## STUDY TEXT
++++++

Levels of circulating myeloid subpopulations and of heme oxygenase-1 do not predict CD4+ T cell recovery after the initiation of antiretroviral therapy for HIV disease

Abstract

The level (or frequency) of circulating monocyte subpopulations such as classical (CD14hiCD16-) and non-classical (CD14dimCD16+) monocytes varies during the course of HIV disease progression and antiretroviral therapy (ART). We hypothesized that such variation and/or differences in the degree to which these cells expressed the immunoregulatory enzyme, heme oxygenase-1 (HO-1), would be associated with CD4+ T cell recovery after the initiation of ART. This hypothesis was tested in a cross-sectional study of four groups of HIV-infected subjects, including those who were seronegative, untreated virologic controllers [detectable viral load (VL) of <1000 copies/mL], untreated virologic non-controllers [VL > 10,000 copies/mL], and ART-mediated virologic controllers [VL < 75 copies/mL]. A longitudinal analysis of ART-treated subjects was also performed along with regression analysis to determine which biomarkers were associated with and/or predictive of CD4+ T cell recovery. Suppressive ART was associated with increased levels of classical monocyte subpopulations (CD14hiCD16-) and decreased levels of non-classical monocyte populations (CD14dimCD16+). Among peripheral blood mononuclear cells (PBMCs), HO-1 was found to be most highly up-regulated in CD14+ monocytes after ex vivo stimulation. Neither the levels of monocyte subpopulations nor of HO-1 expression in CD14+ monocytes were significantly associated with the degree of CD4+ T cell recovery. Monocyte subpopulations and HO-1 gene expression were, however, restored to normal levels by suppressive ART. These results suggest that the level of circulating monocyte subpopulations and their expression of HO-1 have no evident relationship to CD4+ T cell recovery after the initiation of ART.

++++++

## TASKS
**a.** For each statement, say yes or no to whether it agrees with the abstract, and quote the words that decide it. (i) Suppressive ART was associated with decreased levels of classical monocytes. (ii) Among PBMCs, HO-1 was most highly up-regulated in CD14+ monocytes after ex vivo stimulation. (iii) Suppressive ART restored HO-1 gene expression to normal levels.
**b.** In the abstract, what viral load defined the untreated virologic non-controllers?
The listing comes from a different source than the abstract.

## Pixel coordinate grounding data
++++++

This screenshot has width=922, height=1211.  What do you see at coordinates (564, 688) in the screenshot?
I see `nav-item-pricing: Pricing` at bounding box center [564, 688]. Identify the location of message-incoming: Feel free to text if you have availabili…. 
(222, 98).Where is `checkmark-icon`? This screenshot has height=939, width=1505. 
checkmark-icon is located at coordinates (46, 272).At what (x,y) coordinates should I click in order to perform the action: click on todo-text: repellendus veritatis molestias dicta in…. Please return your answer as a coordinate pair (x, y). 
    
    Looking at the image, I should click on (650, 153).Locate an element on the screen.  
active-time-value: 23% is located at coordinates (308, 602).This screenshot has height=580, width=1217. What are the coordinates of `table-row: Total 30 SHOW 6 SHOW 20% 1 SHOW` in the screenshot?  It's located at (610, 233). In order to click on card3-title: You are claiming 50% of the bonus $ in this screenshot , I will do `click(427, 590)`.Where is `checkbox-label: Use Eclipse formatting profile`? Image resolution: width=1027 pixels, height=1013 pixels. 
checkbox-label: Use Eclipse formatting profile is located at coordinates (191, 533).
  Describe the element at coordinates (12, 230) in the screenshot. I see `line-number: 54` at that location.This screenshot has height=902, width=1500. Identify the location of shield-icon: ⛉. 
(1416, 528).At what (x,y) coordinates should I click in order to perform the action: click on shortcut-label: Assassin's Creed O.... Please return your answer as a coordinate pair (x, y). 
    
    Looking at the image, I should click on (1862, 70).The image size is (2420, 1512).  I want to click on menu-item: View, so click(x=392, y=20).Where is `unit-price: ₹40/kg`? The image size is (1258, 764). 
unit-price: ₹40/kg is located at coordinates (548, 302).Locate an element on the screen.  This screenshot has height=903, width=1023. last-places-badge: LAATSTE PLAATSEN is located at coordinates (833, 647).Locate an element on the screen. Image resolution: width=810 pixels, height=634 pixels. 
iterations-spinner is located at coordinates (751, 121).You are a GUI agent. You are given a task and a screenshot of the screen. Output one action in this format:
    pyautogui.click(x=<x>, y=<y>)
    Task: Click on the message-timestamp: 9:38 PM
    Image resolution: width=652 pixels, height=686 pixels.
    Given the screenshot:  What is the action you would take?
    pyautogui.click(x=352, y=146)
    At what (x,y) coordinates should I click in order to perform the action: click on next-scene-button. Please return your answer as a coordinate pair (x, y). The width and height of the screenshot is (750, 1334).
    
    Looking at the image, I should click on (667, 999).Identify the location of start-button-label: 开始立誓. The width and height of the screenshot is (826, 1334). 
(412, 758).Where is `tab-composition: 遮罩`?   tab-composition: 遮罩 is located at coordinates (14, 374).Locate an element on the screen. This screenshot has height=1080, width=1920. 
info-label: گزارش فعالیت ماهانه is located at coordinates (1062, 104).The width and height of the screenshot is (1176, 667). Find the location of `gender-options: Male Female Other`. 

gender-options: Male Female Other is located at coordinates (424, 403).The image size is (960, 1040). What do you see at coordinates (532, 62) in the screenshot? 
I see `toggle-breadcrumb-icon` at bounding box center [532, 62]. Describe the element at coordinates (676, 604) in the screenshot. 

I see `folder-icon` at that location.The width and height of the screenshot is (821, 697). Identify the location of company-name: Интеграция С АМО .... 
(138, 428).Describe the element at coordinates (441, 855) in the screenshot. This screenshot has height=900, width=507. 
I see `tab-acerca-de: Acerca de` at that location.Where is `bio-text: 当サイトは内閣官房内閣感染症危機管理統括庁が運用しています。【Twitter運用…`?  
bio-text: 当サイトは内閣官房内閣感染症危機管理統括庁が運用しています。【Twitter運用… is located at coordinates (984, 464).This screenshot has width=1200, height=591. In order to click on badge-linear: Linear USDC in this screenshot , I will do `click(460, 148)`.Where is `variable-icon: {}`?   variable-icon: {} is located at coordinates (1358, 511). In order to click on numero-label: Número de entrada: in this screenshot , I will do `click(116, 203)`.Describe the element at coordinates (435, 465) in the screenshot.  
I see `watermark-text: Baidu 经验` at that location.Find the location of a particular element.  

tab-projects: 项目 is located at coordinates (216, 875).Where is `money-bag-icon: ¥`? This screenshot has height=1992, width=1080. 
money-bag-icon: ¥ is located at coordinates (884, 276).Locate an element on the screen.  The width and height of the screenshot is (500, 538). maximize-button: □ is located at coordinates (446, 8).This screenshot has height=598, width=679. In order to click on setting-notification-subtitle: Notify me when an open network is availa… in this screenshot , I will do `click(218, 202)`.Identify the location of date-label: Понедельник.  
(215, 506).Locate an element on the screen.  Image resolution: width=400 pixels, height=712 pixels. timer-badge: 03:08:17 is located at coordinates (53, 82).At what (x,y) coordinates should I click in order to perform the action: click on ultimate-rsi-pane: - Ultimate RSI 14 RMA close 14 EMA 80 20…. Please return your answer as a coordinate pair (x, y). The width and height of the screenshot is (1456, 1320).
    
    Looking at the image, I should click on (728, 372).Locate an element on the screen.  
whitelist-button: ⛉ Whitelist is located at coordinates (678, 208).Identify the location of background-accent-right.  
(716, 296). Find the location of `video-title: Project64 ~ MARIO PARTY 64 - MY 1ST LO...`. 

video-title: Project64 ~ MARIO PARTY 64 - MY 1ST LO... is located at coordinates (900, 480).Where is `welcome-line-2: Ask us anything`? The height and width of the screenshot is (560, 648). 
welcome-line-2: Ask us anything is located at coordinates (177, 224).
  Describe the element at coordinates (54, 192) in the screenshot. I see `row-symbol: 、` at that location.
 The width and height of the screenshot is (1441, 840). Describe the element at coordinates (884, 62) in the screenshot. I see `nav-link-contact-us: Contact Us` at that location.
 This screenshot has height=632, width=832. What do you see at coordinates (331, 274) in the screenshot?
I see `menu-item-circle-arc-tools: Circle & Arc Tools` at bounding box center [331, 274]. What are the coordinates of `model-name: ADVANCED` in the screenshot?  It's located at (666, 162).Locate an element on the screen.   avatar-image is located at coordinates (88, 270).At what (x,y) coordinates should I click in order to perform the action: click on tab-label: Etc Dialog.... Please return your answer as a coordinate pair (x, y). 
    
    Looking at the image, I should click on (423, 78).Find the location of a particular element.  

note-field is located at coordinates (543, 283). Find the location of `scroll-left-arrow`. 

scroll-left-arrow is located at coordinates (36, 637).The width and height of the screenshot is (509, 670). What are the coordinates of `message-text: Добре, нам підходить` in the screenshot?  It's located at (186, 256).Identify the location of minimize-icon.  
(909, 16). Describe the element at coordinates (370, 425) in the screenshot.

++++++

## ANSWERS TO THIS EXERCISE
**a.**
(i) No: "Suppressive ART was associated with increased levels of classical monocyte subpopulations (CD14hiCD16-)"
(ii) Yes: "HO-1 was found to be most highly up-regulated in CD14+ monocytes after ex vivo stimulation"
(iii) Yes: "Monocyte subpopulations and HO-1 gene expression were, however, restored to normal levels by suppressive ART"

**b.** A viral load greater than 10,000 copies/mL.